Look through the records below for the line holding "Учителям (63, 604)". Write it out exactly, with each following line through the line holding "Воспитателям (77, 437)".
+---+
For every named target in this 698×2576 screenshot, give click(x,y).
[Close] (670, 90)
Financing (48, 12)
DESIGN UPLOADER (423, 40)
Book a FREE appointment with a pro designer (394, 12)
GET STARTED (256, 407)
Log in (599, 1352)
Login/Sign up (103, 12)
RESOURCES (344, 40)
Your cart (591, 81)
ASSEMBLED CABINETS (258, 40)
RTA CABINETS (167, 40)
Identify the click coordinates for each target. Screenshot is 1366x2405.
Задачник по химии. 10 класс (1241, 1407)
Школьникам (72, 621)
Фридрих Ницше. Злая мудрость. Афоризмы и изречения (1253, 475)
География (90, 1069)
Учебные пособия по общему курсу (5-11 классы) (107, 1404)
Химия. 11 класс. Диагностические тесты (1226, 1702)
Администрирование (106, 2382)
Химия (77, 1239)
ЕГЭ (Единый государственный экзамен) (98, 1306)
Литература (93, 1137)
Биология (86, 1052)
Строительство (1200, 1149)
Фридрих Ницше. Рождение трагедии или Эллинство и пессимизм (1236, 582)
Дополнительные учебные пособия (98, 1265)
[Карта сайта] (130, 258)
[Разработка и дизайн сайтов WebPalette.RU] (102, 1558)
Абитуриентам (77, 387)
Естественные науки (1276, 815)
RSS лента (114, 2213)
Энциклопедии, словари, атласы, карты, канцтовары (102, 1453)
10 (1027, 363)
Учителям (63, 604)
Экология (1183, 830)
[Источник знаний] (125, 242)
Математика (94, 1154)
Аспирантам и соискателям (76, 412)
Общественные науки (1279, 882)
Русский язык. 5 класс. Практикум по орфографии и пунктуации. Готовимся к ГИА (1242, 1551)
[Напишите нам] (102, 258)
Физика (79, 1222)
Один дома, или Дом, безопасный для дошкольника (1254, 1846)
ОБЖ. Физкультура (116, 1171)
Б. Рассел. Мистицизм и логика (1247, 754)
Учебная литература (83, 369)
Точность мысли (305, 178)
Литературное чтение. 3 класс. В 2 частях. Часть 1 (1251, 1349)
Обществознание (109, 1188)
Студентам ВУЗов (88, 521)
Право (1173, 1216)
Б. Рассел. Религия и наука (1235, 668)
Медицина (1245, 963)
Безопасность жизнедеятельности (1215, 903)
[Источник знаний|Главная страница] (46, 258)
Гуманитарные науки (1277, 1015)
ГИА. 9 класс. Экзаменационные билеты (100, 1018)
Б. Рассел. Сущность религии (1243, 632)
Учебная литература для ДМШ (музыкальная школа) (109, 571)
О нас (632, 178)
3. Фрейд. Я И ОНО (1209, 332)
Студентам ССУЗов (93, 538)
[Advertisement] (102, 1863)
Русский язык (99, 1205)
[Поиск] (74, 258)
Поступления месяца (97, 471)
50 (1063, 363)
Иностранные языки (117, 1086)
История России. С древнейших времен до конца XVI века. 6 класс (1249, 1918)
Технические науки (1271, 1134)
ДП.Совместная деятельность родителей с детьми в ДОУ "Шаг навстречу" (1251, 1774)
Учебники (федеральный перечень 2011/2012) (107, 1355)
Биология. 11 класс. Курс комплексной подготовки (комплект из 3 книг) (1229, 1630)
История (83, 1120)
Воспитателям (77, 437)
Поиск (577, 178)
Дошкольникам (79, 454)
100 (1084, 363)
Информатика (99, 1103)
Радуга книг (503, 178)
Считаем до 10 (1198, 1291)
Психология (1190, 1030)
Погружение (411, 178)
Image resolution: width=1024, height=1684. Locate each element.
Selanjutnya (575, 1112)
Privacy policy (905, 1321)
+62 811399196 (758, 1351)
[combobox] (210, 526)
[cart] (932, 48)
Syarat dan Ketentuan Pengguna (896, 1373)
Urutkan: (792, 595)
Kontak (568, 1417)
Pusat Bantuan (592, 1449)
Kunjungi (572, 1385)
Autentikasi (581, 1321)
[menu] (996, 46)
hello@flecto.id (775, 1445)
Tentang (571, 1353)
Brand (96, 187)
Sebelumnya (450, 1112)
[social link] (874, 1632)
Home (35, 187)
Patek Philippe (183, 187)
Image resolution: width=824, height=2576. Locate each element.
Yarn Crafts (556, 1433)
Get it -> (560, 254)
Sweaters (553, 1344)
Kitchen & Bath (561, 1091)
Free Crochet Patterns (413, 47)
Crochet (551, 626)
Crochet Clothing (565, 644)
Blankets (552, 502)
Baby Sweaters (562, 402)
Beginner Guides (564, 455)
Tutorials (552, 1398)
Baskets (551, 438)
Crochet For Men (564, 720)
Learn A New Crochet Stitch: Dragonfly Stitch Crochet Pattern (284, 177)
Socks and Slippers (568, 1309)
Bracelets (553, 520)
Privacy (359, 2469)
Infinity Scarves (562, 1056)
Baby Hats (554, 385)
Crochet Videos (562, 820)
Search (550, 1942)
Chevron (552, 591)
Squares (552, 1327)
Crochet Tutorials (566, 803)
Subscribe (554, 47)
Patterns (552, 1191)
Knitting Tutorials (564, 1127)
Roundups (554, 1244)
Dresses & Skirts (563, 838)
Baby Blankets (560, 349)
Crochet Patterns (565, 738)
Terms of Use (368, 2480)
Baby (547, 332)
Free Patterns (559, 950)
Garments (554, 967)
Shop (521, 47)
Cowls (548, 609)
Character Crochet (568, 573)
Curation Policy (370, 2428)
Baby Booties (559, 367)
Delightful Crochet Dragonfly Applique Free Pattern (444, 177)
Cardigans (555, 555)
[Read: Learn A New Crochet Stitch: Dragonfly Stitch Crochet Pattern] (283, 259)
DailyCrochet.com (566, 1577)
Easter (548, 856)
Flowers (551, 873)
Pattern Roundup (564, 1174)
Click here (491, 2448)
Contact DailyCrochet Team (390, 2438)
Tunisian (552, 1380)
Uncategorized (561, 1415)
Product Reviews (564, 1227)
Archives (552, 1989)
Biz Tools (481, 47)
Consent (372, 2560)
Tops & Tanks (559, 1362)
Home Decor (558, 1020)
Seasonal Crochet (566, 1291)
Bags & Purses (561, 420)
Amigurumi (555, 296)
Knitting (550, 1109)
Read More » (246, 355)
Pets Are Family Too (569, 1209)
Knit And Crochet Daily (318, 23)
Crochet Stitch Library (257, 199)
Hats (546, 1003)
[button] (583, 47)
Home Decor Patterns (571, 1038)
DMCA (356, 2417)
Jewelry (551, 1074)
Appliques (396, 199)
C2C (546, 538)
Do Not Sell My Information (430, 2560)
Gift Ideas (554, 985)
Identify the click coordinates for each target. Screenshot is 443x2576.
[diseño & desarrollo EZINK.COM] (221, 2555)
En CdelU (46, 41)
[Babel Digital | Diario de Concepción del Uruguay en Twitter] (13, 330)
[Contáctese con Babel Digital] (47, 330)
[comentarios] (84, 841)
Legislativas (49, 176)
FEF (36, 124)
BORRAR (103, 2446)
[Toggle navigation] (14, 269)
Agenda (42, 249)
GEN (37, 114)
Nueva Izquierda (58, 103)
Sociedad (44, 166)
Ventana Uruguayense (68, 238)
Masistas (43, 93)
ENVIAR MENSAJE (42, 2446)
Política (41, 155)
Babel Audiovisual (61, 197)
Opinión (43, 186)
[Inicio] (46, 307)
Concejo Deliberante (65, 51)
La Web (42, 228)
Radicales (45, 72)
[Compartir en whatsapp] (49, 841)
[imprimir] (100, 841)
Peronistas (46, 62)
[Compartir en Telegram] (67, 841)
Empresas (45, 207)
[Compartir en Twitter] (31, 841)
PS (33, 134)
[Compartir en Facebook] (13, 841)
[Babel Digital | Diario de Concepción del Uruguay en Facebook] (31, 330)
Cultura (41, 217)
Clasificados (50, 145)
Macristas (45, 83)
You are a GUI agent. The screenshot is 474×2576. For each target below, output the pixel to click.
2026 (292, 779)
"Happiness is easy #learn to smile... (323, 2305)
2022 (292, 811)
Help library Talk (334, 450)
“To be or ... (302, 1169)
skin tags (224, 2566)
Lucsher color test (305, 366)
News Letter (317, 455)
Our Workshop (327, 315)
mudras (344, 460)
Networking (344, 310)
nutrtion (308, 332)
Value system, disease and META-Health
+---+
### Task answer
Учителям (63, 604)
Экология (1183, 830)
[Источник знаний] (125, 242)
Математика (94, 1154)
Аспирантам и соискателям (76, 412)
Общественные науки (1279, 882)
Русский язык. 5 класс. Практикум по орфографии и пунктуации. Готовимся к ГИА (1242, 1551)
[Напишите нам] (102, 258)
Физика (79, 1222)
Один дома, или Дом, безопасный для дошкольника (1254, 1846)
ОБЖ. Физкультура (116, 1171)
Б. Рассел. Мистицизм и логика (1247, 754)
Учебная литература (83, 369)
Точность мысли (305, 178)
Литературное чтение. 3 класс. В 2 частях. Часть 1 (1251, 1349)
Обществознание (109, 1188)
Студентам ВУЗов (88, 521)
Право (1173, 1216)
Б. Рассел. Религия и наука (1235, 668)
Медицина (1245, 963)
Безопасность жизнедеятельности (1215, 903)
[Источник знаний|Главная страница] (46, 258)
Гуманитарные науки (1277, 1015)
ГИА. 9 класс. Экзаменационные билеты (100, 1018)
Б. Рассел. Сущность религии (1243, 632)
Учебная литература для ДМШ (музыкальная школа) (109, 571)
О нас (632, 178)
3. Фрейд. Я И ОНО (1209, 332)
Студентам ССУЗов (93, 538)
[Advertisement] (102, 1863)
Русский язык (99, 1205)
[Поиск] (74, 258)
Поступления месяца (97, 471)
50 (1063, 363)
Иностранные языки (117, 1086)
История России. С древнейших времен до конца XVI века. 6 класс (1249, 1918)
Технические науки (1271, 1134)
ДП.Совместная деятельность родителей с детьми в ДОУ "Шаг навстречу" (1251, 1774)
Учебники (федеральный перечень 2011/2012) (107, 1355)
Биология. 11 класс. Курс комплексной подготовки (комплект из 3 книг) (1229, 1630)
История (83, 1120)
Воспитателям (77, 437)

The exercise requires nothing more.